++++ Selected excerpt ++++

By Cheryl Hatch
Writer’s note: I am a journalist in academia, a woman who has traveled among many cultures. I live outside the box and I like it — and I want to share my perspective with you every Thursday.
Years ago, I was working in my father’s home office. I grabbed a gold Cross pen to sign a letter. Hours later, my dad wanted to know where the pen was. He was insistent. What’s the big deal, I wondered.
This is the guy who tossed his medals in the trash (mom rescued them). He long ago jettisoned the reel-to-reel tapes he’d sent with messages from Vietnam. In the more than two dozen moves of my childhood, I’d watched my dad toss plenty of our possessions.
This pen was one of two treasured gold Cross pens. One was a gift from my mother. The other was from a soldier who had served with him. The soldier had “go on guts” inscribed on the pen. The soldier admired my father and his approach to leadership.
As the daughter of a soldier, I wasn’t always fond of my dad’s leadership style. I often conjured the image of Yul Brynner in “The Ten Commandments” portraying the Egyptian pharaoh Ramses II: so let it be written, so let it be done. Once, following my father up the stairs in a building at Fort Leavenworth, we passed a soldier who was descending.
“Take off your hat, son,” my father said. The soldier didn’t break stride or say a word. He yanked off his hat and kept moving. It made an impression on me.
Grown men followed his orders. I didn’t stand a chance.
At another military base in my youth, I was home in the early afternoon when the phone rang. I thought I’d be reckless and answer it the way civilian kids do. Just for fun. Just one time.
“Who’s house is this?” my father barked.
“Col. Hatch’s quarters Cheryl speaking sir.”
I couldn’t spit the words out fast enough.
My father is a man of few words and a man of his word. He raised us to be accountable for our actions, to tell the truth and to respect our elders, especially my mother. He promised if we told the truth, he’d have our backs. No matter what.
When I was 16, my dad and mom got that terrible middle-of-the-night call that parents dread.
Driving home from work, I took a tight turn on a winding country road, skidded and wrecked the family’s second car, the beater Bug my dad used to commute to work.

++++ Supplied information ++++

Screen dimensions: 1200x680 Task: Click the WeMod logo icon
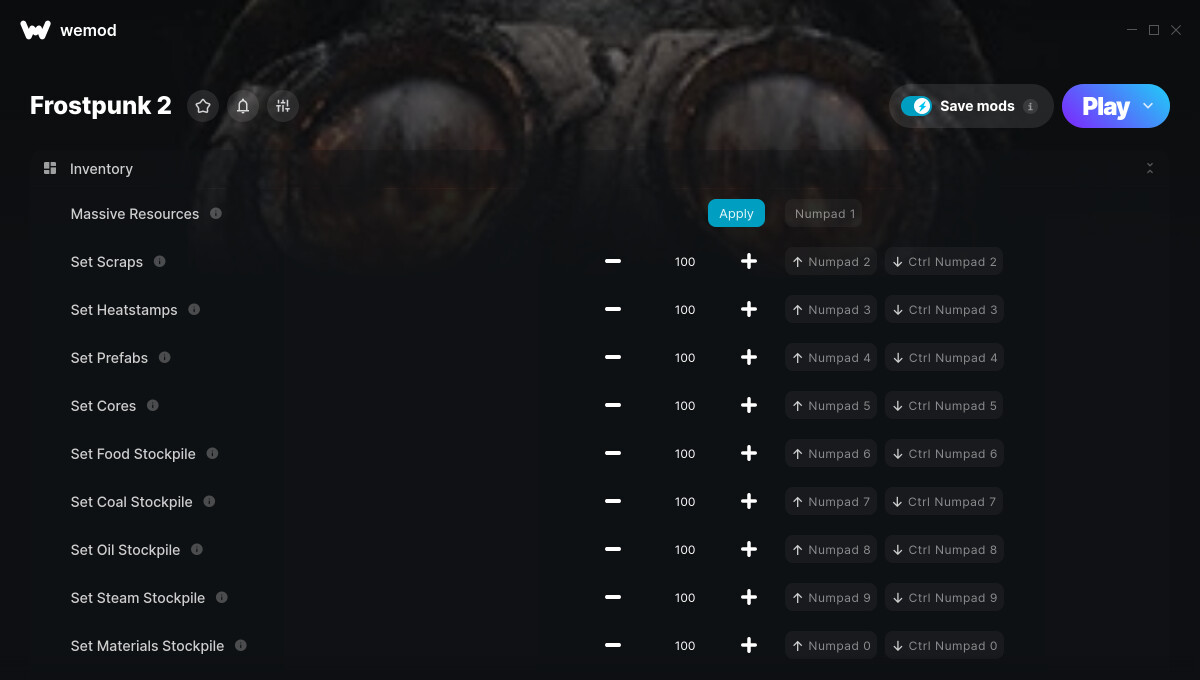click(x=35, y=30)
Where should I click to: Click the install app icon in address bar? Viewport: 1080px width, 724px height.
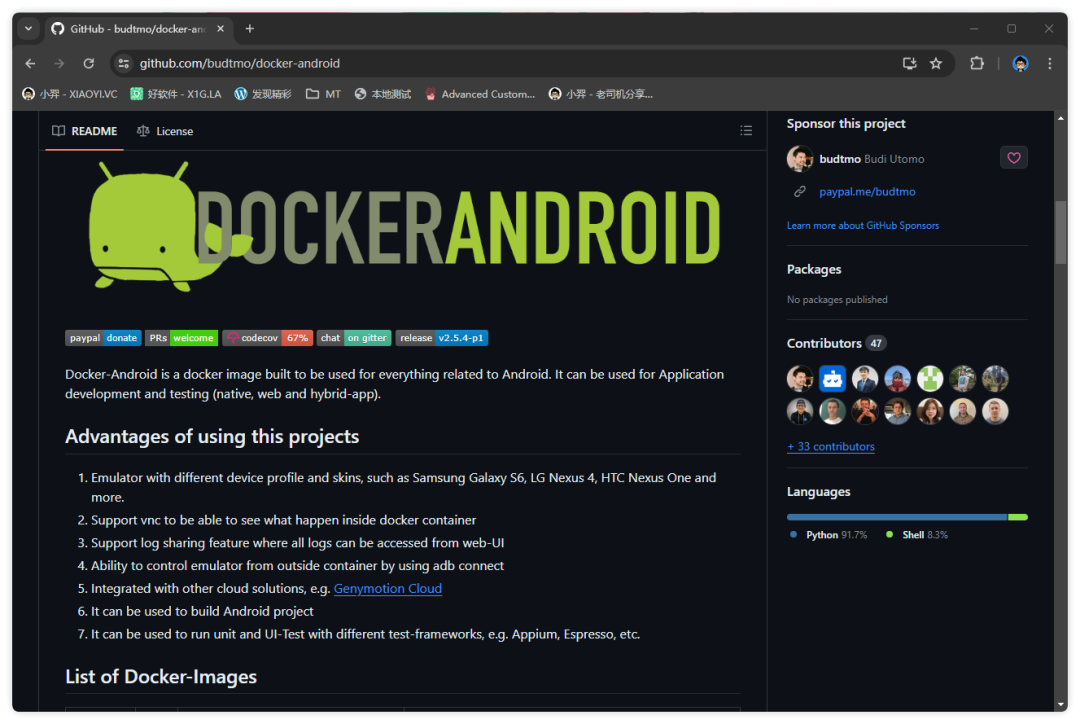(x=909, y=64)
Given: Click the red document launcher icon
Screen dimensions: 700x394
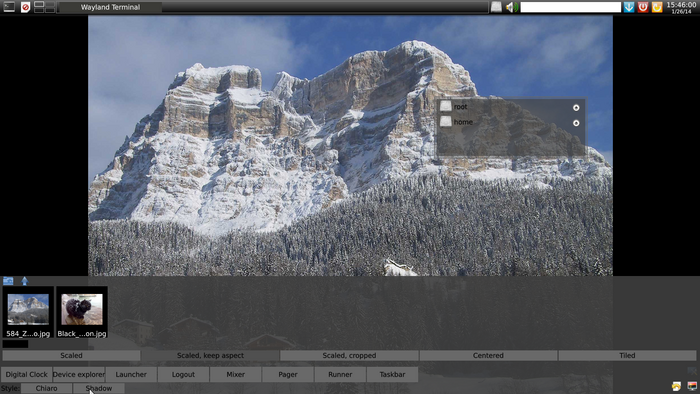Looking at the screenshot, I should [25, 7].
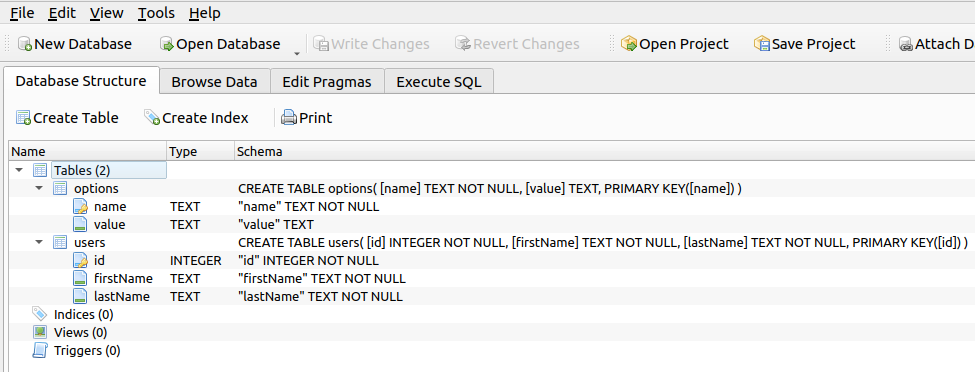Collapse the options table node
975x372 pixels.
[x=39, y=188]
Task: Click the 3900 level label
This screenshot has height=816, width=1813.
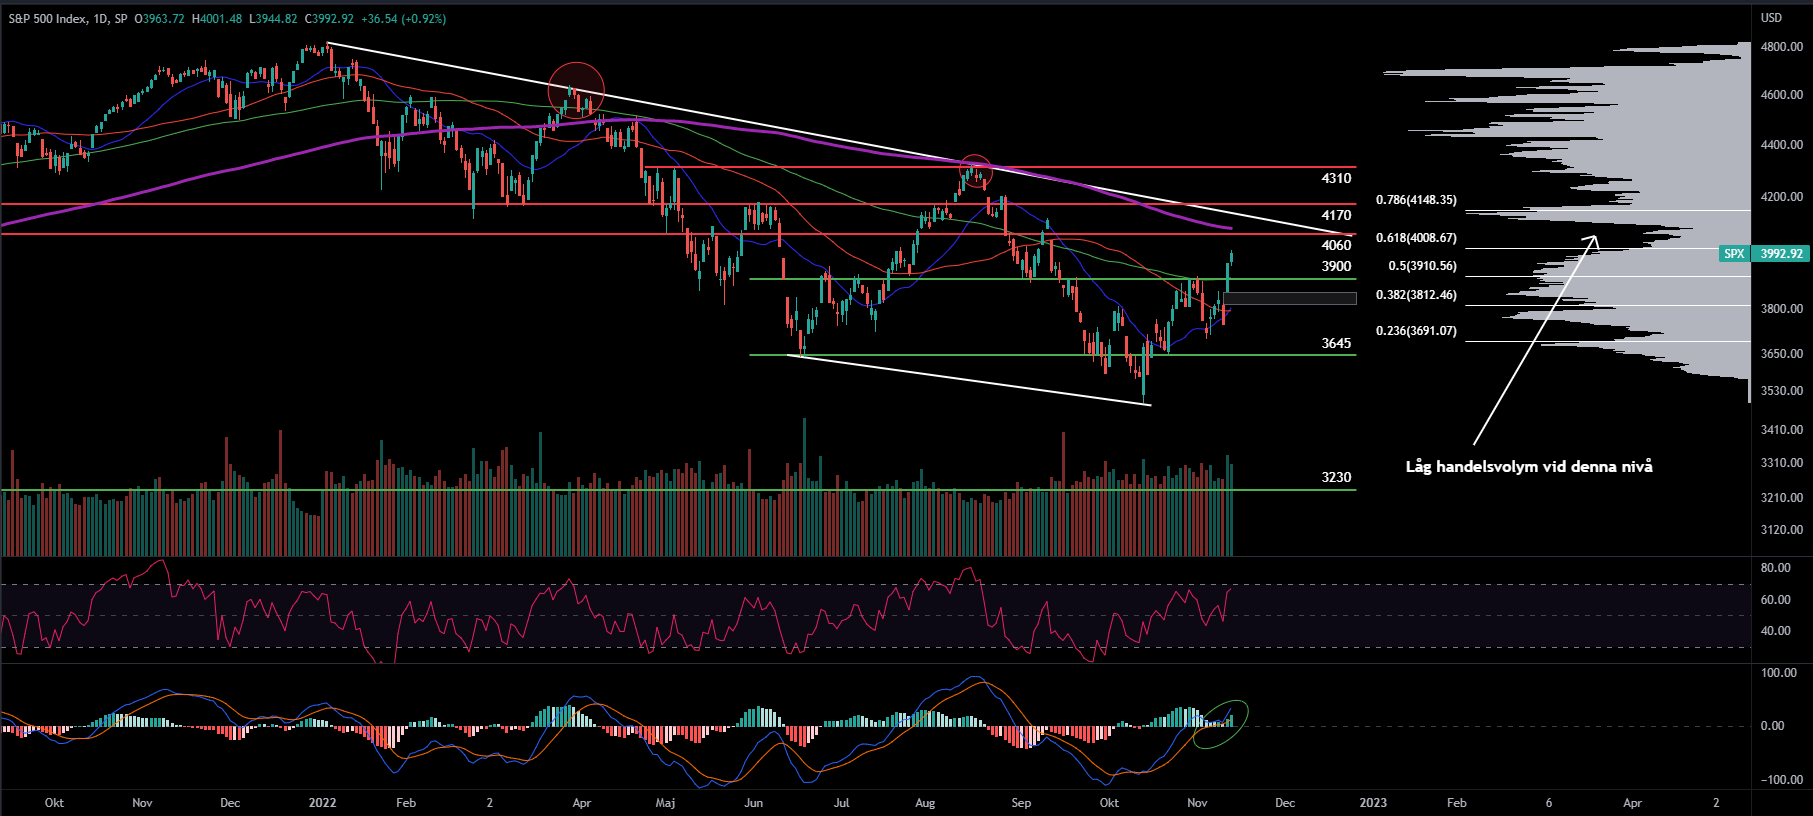Action: (1336, 266)
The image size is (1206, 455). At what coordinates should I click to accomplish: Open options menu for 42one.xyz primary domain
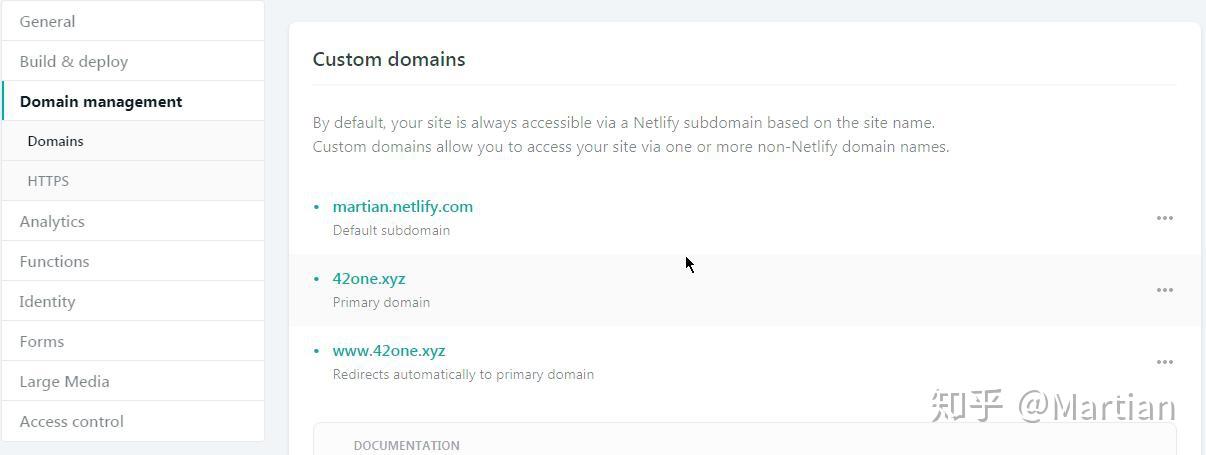(x=1164, y=290)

++++

Directions>
a - Rewrite everything from "At another military" down to "out fast enough." in the essay about the writer's father, putting "telephone" in place of "phone".
b - Pick up the essay about the writer's father after its last sentence and keep writing.
You won't need the records for any of this.

Outputs in order>
a -
At another military base in my youth, I was home in the early afternoon when the telephone rang. I thought I’d be reckless and answer it the way civilian kids do. Just for fun. Just one time.
“Who’s house is this?” my father barked.
“Col. Hatch’s quarters Cheryl speaking sir.”
I couldn’t spit the words out fast enough.

b -
“You were driving too damn fast,” he said, as he drove us to the hospital. The swear word and the silence that followed made his point. He never said another word about it.
Days later, he took me to purchase my first car. I’d saved my money. I’d agreed to make the car payments and cover the cost of the insurance, gas and repairs. I assumed responsibility for the car and my actions. My dad trusted that I’d learned my lesson.
When I was a teen, I asked my dad if I could stand in line all night to buy tickets to a Led Zeppelin concert. It would mean missing school the next day, too. He said yes. And when I asked to take my younger brother, a budding drummer, to the concert, my dad said yes. He trusted me to look out for my brother and myself.
In January, dad told us the doctor had found a shadow on his pancreas. “Shadow” and “pancreas” are not two words I want to hear in the same sentence, particularly not after cancer has stalked several people I love, claiming two, in the past couple years.
I flew home when the first procedure was scheduled. I arrived and learned that it had been postponed; the doctors required additional tests.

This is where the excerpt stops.